Washington, DC – Top officials from the Obama Administration on Tuesday(March 29) defined the purpose of the fourth and final Nuclear Security Summit to take steps to put peer pressure on particular countries and not to “name and shame” those erring nations.
Answering a question from Indian American Times, Laura Holgate, Special Assistant to the President and Senior Director for Weapons of Mass Destruction Terrorism and Threat Reduction told a special briefing at the Foreign Press Center, Washington, DC, “The purpose of the summits is not to name and shame.”
Identifying the purpose of the summit, “to identify steps that we can take together, and certainly, individual steps that individual countries can make,” Holgate said, “And it’s a place to create peer pressure, if you will, but you will not hear us say in an official context or any other context that we have particular concerns about particular countries.” “Any nuclear material in any location is at risk and needs to be fully secured and fully protected,” she cautioned.
Elizabeth Sherwood-Randall, Deputy Secretary, Department of Energy explained the risk didn’t belong “exclusively to countries with military nuclear programs,” but any country with research reactors for medical purposes, for example, countries with nuclear power.
“There are sources of material spread across the world. And so we are all interdependent in the sense that those who have the least effective protection of their material put all of us at risk, and therefore, we have to come together through this process to work collaboratively to strengthen capabilities worldwide,” said Sherwood-Randall.
In her initial remarks, Holgate warned, “A terrorist attack with an improvised nuclear device would create political, economic, social, psychological, and environmental havoc around the world, no matter where such attack occurs.”
Although the defined aim of the first summit in April 2010 in Washington, DC, was to prevent nuclear terrorism and counter nuclear smuggling, the goal of this final summit is to look at “more lasting vehicles to promote nuclear security progress.”
“We will issue five action plans in support of the key enduring institutions and initiatives related to nuclear security. Those are the United Nations, the International Atomic Energy Agency (IAEA), Interpol, the Global Initiative to Combat Nuclear Terrorism, and the Global Partnership,” said Holgate, noting, “These action plans represent steps the summit participants will take as members of these organizations to support their enhanced role in nuclear security going forward.”
President Barack Obama will host dignitaries from 56 nations and organizations for the Nuclear Security Summit, including British Prime Minister David Cameron, Canadian Prime Minister Justin Trudeau, French President Francois Hollande, Indian Prime Minister Narendra Modi, Italian Prime Minister Matteo Renzi, Kazakh President Nursultan Nazarbayev and Mexican President Enrique Peña Nieto.

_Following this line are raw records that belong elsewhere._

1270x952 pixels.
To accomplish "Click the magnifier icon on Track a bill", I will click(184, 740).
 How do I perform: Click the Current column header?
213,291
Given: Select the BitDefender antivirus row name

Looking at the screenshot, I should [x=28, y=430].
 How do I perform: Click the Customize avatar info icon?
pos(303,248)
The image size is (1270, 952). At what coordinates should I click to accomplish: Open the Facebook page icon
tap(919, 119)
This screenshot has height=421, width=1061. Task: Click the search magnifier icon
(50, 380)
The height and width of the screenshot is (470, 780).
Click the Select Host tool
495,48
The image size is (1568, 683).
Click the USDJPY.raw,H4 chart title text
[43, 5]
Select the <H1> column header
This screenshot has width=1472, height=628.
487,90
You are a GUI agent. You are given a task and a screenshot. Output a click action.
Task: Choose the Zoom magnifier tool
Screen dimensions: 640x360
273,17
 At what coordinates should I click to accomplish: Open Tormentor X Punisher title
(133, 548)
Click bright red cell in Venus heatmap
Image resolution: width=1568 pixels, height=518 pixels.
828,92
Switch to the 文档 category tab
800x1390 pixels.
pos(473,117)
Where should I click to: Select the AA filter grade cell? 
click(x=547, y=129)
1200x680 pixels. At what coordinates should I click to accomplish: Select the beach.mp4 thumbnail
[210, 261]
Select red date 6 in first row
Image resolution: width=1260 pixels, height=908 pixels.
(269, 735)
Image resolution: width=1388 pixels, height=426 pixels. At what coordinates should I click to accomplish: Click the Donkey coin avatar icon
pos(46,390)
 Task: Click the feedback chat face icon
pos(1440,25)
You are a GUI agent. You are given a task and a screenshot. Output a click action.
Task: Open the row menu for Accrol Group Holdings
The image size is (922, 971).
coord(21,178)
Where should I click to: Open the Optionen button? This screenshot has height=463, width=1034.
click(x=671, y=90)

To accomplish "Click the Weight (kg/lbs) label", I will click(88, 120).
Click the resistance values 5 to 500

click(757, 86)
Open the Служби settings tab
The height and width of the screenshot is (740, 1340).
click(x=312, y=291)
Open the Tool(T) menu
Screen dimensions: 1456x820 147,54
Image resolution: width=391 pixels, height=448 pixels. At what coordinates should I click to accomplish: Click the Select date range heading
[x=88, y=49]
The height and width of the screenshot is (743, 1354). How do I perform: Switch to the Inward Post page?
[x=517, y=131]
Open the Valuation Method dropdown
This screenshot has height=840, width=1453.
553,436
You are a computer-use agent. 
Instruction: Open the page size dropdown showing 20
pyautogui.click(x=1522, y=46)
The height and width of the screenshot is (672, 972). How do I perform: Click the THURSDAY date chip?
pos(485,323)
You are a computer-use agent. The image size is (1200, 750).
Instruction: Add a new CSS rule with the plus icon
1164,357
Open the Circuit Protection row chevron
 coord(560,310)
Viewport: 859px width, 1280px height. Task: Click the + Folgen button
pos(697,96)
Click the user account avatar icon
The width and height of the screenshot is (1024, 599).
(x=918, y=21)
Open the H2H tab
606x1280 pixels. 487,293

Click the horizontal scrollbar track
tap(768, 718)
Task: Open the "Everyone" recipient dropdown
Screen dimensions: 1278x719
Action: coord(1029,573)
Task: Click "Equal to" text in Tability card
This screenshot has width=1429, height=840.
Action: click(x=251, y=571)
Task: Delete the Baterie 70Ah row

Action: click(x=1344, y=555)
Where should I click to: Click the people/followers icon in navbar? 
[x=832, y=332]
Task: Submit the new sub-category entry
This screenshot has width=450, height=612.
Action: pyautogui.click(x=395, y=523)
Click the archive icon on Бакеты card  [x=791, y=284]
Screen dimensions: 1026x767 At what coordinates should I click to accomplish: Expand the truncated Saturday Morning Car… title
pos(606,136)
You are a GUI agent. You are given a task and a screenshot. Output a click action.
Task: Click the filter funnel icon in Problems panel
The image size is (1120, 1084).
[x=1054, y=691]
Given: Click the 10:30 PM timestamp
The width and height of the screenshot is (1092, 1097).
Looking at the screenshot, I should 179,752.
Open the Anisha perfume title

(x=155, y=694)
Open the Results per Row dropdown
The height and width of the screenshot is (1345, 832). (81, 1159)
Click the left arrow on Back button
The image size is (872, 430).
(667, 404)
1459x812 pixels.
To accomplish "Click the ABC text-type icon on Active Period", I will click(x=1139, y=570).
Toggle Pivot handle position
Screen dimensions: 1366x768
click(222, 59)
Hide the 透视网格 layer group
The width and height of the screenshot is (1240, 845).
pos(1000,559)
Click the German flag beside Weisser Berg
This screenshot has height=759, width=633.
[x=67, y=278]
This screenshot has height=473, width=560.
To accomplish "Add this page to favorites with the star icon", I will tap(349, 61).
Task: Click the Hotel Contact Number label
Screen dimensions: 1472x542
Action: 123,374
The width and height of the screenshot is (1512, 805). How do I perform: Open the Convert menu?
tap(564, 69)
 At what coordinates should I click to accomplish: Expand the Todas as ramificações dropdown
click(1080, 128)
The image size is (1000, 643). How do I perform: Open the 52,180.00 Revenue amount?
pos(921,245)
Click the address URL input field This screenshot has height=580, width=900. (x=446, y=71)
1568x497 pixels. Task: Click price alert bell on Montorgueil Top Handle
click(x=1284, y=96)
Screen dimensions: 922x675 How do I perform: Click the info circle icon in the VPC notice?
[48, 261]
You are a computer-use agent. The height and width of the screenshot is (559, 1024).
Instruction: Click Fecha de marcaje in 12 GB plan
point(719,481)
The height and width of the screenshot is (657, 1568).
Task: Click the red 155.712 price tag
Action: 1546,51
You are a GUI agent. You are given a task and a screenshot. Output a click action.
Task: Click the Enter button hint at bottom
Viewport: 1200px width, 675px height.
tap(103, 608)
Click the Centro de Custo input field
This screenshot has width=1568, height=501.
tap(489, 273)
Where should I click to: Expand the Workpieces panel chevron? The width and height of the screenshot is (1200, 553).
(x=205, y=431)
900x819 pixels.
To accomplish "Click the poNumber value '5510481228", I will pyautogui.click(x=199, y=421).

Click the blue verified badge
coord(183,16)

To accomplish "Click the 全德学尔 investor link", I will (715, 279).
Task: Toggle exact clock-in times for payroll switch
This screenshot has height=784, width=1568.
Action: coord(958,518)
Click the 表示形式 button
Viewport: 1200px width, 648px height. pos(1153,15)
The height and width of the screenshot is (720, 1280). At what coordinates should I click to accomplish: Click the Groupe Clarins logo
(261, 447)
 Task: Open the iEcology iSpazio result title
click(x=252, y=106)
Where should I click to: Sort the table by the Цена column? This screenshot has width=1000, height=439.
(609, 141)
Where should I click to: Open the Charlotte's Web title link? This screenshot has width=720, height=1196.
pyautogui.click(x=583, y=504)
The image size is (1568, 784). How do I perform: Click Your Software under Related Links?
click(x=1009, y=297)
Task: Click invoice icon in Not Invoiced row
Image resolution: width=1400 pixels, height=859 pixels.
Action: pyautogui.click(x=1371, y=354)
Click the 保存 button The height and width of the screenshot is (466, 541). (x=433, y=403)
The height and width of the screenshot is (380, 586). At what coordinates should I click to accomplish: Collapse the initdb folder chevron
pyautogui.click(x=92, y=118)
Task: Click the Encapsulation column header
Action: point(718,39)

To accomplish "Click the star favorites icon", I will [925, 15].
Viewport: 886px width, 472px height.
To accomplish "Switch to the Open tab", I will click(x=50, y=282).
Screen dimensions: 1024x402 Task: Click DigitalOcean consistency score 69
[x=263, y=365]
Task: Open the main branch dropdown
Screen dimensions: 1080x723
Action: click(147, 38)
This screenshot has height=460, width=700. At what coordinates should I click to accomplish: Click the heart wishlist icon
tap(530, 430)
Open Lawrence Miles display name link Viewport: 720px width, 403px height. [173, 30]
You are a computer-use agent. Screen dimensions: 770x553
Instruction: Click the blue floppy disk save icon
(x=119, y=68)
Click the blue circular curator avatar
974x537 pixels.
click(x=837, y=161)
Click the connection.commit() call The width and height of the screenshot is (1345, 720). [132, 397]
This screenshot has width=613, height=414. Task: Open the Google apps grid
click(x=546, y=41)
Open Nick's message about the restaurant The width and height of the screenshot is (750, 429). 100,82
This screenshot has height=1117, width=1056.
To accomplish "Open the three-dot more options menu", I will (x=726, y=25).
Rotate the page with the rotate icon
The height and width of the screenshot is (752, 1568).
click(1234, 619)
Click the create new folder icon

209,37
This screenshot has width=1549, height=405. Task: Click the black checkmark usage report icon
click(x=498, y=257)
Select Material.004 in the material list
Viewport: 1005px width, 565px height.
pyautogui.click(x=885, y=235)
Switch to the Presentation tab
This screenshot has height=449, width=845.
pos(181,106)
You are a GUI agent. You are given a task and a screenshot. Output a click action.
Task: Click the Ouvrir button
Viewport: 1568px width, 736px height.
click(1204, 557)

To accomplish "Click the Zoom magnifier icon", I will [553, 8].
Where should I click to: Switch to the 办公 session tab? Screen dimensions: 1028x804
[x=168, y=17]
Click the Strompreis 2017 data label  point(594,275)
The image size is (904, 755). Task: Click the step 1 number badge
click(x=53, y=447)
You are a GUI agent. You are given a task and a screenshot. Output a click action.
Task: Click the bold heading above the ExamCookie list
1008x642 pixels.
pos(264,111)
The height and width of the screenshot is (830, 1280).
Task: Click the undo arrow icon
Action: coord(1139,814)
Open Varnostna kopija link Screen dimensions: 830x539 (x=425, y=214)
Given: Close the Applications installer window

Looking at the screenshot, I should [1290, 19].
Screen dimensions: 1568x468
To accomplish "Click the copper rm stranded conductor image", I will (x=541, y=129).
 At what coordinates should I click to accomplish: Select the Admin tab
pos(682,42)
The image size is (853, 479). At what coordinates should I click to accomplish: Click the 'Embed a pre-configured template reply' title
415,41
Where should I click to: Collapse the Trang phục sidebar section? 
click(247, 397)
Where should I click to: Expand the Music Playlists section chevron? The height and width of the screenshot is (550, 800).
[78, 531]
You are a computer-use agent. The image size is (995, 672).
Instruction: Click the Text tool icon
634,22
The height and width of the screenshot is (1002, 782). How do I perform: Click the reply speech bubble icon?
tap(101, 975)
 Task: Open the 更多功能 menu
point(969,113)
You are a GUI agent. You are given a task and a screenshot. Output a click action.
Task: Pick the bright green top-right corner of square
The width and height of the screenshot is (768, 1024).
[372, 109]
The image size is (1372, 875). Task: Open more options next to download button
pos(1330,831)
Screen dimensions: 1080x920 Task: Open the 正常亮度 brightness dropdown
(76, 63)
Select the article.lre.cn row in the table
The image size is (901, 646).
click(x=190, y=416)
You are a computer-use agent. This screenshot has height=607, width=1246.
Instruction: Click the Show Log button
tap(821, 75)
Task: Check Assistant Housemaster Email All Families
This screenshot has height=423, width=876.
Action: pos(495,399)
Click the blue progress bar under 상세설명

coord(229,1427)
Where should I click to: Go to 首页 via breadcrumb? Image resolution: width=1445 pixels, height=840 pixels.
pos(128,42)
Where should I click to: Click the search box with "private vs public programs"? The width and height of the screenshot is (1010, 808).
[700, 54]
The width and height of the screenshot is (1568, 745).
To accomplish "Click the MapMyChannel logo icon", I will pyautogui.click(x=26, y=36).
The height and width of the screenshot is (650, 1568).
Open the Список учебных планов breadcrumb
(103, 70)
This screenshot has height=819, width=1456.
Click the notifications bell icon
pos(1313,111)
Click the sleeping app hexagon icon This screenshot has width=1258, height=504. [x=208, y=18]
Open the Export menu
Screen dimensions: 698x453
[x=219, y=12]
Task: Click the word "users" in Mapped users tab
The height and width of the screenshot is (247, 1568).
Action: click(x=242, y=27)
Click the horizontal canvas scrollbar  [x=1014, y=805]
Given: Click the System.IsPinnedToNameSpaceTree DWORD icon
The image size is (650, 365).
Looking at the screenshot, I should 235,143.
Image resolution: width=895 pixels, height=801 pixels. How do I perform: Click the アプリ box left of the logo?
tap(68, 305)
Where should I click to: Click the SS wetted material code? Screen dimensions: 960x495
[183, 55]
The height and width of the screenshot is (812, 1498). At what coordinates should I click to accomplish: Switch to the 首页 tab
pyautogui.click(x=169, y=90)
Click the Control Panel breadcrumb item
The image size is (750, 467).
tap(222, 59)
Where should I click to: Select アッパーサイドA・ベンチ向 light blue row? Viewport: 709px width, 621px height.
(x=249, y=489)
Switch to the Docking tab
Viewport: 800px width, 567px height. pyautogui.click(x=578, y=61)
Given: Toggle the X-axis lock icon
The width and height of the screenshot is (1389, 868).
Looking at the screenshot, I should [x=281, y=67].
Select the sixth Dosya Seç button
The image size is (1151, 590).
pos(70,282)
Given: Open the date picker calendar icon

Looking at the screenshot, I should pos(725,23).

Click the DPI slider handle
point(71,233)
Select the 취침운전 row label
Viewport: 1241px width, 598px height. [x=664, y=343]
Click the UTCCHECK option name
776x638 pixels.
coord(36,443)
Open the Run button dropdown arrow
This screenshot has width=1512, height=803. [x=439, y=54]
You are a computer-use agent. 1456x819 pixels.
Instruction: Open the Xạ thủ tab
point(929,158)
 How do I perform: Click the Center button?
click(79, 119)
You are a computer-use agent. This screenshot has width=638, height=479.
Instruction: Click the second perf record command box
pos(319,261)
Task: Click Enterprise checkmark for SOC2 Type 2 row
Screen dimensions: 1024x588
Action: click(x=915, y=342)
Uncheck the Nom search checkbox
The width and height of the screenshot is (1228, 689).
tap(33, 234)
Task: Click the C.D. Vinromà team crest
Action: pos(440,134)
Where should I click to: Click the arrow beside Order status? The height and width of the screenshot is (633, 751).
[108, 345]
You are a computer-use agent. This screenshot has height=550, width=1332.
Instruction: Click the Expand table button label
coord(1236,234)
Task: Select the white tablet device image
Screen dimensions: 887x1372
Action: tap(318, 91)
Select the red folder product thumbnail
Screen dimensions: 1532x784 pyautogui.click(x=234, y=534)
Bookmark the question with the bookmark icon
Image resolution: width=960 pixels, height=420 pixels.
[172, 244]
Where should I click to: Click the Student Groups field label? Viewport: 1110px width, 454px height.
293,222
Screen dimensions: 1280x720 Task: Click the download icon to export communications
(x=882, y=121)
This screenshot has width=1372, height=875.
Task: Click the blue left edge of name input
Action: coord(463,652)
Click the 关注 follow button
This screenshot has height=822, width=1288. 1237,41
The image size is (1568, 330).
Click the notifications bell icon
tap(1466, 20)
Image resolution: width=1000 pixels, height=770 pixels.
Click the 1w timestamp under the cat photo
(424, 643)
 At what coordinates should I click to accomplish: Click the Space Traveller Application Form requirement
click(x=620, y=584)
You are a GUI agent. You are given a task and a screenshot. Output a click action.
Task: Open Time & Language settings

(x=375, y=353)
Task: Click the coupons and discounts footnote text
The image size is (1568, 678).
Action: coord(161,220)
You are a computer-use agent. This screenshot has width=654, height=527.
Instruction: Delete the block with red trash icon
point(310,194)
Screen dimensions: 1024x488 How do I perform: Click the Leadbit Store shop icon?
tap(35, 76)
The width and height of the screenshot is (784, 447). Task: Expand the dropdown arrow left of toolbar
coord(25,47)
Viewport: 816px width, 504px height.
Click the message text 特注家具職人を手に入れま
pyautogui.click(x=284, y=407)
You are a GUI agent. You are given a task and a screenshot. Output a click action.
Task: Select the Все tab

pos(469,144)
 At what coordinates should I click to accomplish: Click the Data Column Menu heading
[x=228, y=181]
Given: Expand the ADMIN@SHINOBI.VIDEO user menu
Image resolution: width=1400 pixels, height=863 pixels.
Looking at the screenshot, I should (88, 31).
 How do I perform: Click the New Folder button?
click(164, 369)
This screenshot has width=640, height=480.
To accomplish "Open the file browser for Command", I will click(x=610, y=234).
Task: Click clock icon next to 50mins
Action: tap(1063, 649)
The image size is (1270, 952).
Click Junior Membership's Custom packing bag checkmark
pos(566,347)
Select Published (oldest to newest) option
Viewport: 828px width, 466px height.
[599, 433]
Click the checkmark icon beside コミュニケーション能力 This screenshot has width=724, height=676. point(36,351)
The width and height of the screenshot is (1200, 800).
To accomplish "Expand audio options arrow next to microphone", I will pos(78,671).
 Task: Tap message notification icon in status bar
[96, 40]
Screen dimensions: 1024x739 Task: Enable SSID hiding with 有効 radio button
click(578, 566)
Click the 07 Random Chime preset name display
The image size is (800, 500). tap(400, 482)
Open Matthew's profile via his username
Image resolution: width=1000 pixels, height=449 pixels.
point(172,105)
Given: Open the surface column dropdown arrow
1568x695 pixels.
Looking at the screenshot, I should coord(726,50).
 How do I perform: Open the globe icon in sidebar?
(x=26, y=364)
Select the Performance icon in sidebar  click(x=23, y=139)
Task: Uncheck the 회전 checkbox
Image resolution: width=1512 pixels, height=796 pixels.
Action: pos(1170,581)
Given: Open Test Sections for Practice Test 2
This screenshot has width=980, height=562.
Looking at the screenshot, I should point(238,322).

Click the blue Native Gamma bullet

Representatives from international organizations are: Ban Ki-moon, Secretary-General of the United Nations; Yukiya Amano, Director General of the International Atomic Energy Agency; Donald Tusk, President of the European Council; Federica Mogherini, High Representative of the Union for Foreign Affairs and Security Policy and Vice President of the European Commission; Yukiya Amano, Director General of the International Atomic Energy Agency (IAEA) and Jürgen Stock, Secretary General of the International Criminal Police Organization – (INTERPOL).
Russia will be conspicuously absent as Moscow declined to send a representative to the final summit.
“Russia’s decision to not participate at a high level, we believe, is a missed opportunity for Russia above all. They have benefited enormously from cooperation on nuclear security and non-proliferation in the past,” said Ben Rhodes, Obama’s deputy national security adviser. “Frankly, all they’re doing is isolating themselves in not participating as they have in the past.”
After terror attacks rocked both countries, Pakistan will be represented by Tariq Fatemi, Minister of State for Foreign Affairs while Belgium delegation is led by Jan Jambon, Deputy Prime Minister and Minister of Security and Home Affairs.
President Obama stated in his speech in Prague in 2009 that nuclear terrorism is the most immediate and extreme threat to global security. He announced an international effort to secure vulnerable nuclear materials, break up black markets, and detect and intercept illicitly trafficked materials. The first Nuclear Security Summit was held in Washington, DC in 2010, and was followed by additional Summits in Seoul in 2012 and The Hague in 2014.